Recently, my friends have been debating which coins should or shouldn't be listed on Binance. Here's my take: the cryptocurrency world operates as a free market 🌐. The liquidity and trading volume across Centralized Exchanges (CEX) and Decentralized Exchanges (DEX) form a collective pool. CEXs aren't isolated markets; even if Binance doesn't list certain projects, these projects still exist, and their trading volume and funds will simply flow to other parts of the industry. This includes projects backed by venture capital (VC), meme coins 🐶, localized tokens, and various speculative ventures. Once ETFs are approved, traditional financial markets will also divert funds into the cryptocurrency space 💰.

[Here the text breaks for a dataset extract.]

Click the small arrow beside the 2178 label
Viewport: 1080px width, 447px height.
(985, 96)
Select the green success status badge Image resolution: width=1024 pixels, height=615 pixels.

Regarding VCs, they often contribute to inflated prices, but typically raise funds from Limited Partners (LPs) for a lock-up period of 7 years (4+3 years), charging management fees and dividends. VCs generally unlock their investments one year after the Token Generation Event (TGE), although this isn’t always the case. Consequently, many VCs in the crypto world are facing bankruptcy 📉, and some LP investments may result in zero returns. Projects with significant funding have a better chance of surviving market cycles, but the value and governance of their tokens are determined by the project teams themselves, with no standard answer 🤔.
Therefore, it's crucial to conduct thorough research on project tokens before investing, including their application scenarios, release cycles, holding ratios, and initial circulation 🔍. There is no universal answer.
The rise of DeFi has enhanced industry liquidity and freedom, making it harder for CEXs to set rules, but this is the appeal of a free market in the crypto space. Always do your own research (DYOR) 📊.